“We had to choose — either pay the deposit on our home, or launch Fix. We chose Fix.”
That one decision — driven by gut, grit, and a pregnancy craving — catapulted British-Egyptian Sarah Hamouda from full-time mother to global dessert entrepreneur.
Today, she and her husband Yezen Alani are the force behind Fix, the viral gooey Dubai-based chocolate brand that started with a pistachio-filled creation — and sparked an international sugar rush.
“Tamara is the secret,” she says. “She’s indeed our Million Dollar Baby.” While Sarah was pregnant with her youngest daughter, she began craving something specific — a flavour that didn’t exist yet.
So she set out to create it. That craving turned into Fix’s very first flavour — a chocolate shell filled with pistachio cream — and a runaway hit.
“Even though it was a craving, Tamara doesn’t want anything to do with it now … But her favourite is the pistachio,” Sarah says with a grin.
Fix may have begun as a personal indulgence, but it quickly turned into something far bigger.
“We launched during COVID, and we didn’t have much,” she says. “Whatever we had saved over 10 years — that’s what we put into it. We had to choose between putting a deposit down on a home, or building this. And we took the risk.”
That risk paid off. Today, Fix is a cult brand — and one of Dubai’s proudest dessert success stories. So much so, in fact, that the pistachio market briefly felt the heat.
“You are the lady who triggered scarcity in pistachios,” I tell her during our interview, and she laughs with a mix of pride and disbelief.
Sarah never imagined her creation would go viral — or be copied around the globe.

“I never expected it to be replicated so heavily,” she admits. “I get messages from people in Germany, Paris, Los Angeles — they’re making their own crêpes, waffles, ice cream. It’s crazy. It’s flattering, but I just hope they do it with dignity. Care about the consumer. Use better ingredients. There’s no integrity otherwise.”
And while many businesses rush to franchise and scale, Sarah remains unapologetically slow and intentional.
“People may think it’s a mistake, but I think we made the right decision. For us, it’s all about quality and experience,” she says.
“If we had scaled quickly, maybe things would have been different. But we wanted people to experience the product the same way we do. That matters more to us than just being everywhere.”
For Sarah, Dubai was the perfect place to start.
“Dubai allows you to be creative. It pushes boundaries,” she says. “That’s what Fix is about. The diversity of cultures, the acceptance, the community — all of that shaped who we are. It’s always been about people.”

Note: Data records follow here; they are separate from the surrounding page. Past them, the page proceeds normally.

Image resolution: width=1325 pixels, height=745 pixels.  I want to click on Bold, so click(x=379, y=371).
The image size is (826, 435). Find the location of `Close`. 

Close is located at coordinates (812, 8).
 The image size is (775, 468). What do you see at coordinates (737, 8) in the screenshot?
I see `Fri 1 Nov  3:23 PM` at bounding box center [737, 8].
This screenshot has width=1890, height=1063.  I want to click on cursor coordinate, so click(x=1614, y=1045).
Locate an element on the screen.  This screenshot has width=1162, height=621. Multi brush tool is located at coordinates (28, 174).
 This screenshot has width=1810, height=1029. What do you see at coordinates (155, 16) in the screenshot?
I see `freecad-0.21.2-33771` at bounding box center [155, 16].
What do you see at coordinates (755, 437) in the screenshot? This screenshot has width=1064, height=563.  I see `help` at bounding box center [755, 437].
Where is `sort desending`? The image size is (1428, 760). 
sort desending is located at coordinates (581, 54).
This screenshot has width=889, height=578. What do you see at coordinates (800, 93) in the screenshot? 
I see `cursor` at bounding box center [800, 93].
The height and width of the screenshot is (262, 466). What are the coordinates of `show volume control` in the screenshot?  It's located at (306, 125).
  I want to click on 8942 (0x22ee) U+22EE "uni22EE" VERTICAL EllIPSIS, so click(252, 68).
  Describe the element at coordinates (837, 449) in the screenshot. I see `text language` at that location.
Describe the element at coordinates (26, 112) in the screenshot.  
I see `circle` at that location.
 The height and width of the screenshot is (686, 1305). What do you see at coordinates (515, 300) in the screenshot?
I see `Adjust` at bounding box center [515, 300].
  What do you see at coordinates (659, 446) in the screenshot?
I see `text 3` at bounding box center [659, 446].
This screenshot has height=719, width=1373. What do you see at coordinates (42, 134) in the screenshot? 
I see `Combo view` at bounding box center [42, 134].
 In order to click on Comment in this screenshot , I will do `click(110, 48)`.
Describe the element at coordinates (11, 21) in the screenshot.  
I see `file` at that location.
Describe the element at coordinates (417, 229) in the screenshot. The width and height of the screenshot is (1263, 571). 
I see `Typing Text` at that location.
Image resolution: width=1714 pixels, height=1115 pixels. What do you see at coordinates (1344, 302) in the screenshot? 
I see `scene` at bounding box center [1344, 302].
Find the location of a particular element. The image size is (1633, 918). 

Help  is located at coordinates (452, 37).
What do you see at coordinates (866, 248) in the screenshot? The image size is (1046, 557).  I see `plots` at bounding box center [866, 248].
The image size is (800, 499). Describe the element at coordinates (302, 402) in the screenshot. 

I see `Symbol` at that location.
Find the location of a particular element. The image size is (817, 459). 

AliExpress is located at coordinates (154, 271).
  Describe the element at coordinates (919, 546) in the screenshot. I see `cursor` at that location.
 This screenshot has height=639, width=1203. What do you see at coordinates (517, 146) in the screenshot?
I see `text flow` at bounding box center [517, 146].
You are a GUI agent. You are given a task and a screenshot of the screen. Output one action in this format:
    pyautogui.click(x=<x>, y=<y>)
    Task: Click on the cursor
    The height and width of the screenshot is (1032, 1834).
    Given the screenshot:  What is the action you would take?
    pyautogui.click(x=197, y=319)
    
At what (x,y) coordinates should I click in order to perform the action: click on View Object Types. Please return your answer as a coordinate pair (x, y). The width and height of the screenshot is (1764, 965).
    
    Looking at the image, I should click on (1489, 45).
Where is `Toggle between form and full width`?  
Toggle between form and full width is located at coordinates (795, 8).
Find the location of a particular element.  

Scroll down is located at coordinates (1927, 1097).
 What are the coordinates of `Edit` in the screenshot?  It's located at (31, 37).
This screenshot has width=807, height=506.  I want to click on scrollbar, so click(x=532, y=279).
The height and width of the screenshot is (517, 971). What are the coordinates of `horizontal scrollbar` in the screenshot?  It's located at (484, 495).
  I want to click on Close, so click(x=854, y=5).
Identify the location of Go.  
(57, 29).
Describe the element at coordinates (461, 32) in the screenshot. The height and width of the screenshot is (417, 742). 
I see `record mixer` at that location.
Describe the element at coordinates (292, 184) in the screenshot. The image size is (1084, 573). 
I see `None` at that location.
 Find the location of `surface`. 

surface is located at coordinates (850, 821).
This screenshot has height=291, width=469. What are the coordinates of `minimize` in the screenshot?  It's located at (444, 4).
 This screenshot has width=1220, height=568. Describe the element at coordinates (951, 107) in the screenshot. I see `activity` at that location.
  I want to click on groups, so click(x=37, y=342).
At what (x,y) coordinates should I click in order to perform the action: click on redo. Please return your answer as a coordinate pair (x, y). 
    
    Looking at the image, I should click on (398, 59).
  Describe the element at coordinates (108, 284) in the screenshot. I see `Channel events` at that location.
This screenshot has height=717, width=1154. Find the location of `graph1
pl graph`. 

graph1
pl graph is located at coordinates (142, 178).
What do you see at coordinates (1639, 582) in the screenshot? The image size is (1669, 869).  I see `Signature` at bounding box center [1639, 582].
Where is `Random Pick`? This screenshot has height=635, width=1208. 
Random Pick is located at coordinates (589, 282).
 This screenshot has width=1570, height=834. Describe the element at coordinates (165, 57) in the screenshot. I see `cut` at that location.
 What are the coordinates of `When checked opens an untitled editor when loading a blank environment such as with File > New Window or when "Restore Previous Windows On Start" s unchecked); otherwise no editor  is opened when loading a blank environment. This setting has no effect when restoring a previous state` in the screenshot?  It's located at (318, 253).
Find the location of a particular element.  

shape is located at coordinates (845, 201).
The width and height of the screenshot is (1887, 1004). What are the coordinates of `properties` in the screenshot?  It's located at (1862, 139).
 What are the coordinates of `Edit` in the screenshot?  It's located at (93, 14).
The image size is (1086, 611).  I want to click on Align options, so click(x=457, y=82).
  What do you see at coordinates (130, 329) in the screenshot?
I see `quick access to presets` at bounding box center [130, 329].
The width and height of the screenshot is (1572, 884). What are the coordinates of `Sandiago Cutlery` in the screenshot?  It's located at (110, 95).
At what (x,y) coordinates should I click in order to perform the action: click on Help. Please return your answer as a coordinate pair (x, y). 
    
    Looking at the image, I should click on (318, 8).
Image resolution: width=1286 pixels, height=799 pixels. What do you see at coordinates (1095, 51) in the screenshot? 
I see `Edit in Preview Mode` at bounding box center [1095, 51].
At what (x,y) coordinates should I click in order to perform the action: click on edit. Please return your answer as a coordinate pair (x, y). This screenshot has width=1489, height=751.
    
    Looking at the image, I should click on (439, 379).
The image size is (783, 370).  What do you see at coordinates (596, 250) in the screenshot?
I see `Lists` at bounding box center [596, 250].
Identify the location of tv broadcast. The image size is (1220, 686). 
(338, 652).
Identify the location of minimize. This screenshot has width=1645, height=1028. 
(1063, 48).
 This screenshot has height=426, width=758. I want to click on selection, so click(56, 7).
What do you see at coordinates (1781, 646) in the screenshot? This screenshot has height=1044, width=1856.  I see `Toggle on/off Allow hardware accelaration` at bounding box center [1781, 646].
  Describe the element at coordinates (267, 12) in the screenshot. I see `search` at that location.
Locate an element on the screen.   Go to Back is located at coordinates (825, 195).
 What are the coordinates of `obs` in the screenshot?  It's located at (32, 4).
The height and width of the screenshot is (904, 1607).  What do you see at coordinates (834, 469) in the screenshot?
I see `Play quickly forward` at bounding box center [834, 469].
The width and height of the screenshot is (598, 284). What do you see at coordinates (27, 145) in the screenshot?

That people-first approach is also how she built Fix with her husband. While some caution against working with a spouse, Sarah embraced it.
“It’s not easy,” she says.
“Segregating work from home life is a challenge. But we share the same passion and love for this. I would never have done it with anyone else. He brings in skills — operational things I could never deal with. We try to avoid talking about Fix 24/7, but sometimes it slips in.”
Her honesty is disarming. In a world of polished PR talk, Sarah is refreshingly real.
“I always say — just be real. People are done with the media-trained version. They want flaws. They want vulnerability.”
That authenticity shines through, not just in her story but in her stance on money.
“I’m scared of loans,” she admits.
“I didn’t want to live beyond our means. People might say that’s our limitation, but I think otherwise. It made us smarter. Everything we did came from what we had saved. We’re not nepo babies. We built this from scratch.”

The copycats, of course, came quickly. A recent article warned that cheap knock-offs were using harmful ingredients. What would she say to those imitating her work?
“Replicate it — but replicate it with dignity,” she says firmly. “There are some great brands who’ve learned from us and still care about the consumer. But there are also those just trying to make money off the hype. That’s hard to watch. Fix was never about that. It’s about doing it right.”
Despite the viral fame, her kids remain adorably unaffected. “I don’t think they understand how big this is,” Sarah laughs.
“Tamara doesn’t even like the mango, which was the pregnancy craving. She’s all about pistachio now.”
And while women like Huda Kattan paved the way, Sarah’s inspiration remains closer to home.
“Honestly, it’s mothers,” she says. “People who create something out of nothing. When someone tells me I’m an inspiration, it reaches my heart — because I don’t see it like that. I’m just doing what I love.”
To the countless women who cook magic in their kitchens but don’t know how to start, she offers this:
“It’s never too late. Never. Fix started as an idea. Turning it into a recipe, a brand — that took time. And we didn’t have investors. We didn’t take loans. We used what we had. That’s all it takes sometimes — conviction.”
In the end, Fix isn’t just chocolate. It’s resilience. It’s risk. It’s love — packaged in gold foil and pistachio cream.
If Fix were a Dubai landmark?
“It would be all of them,” Sarah says. “Every part of Dubai is what Fix is — cultures, nationalities, people coming together. That’s what we reflect.”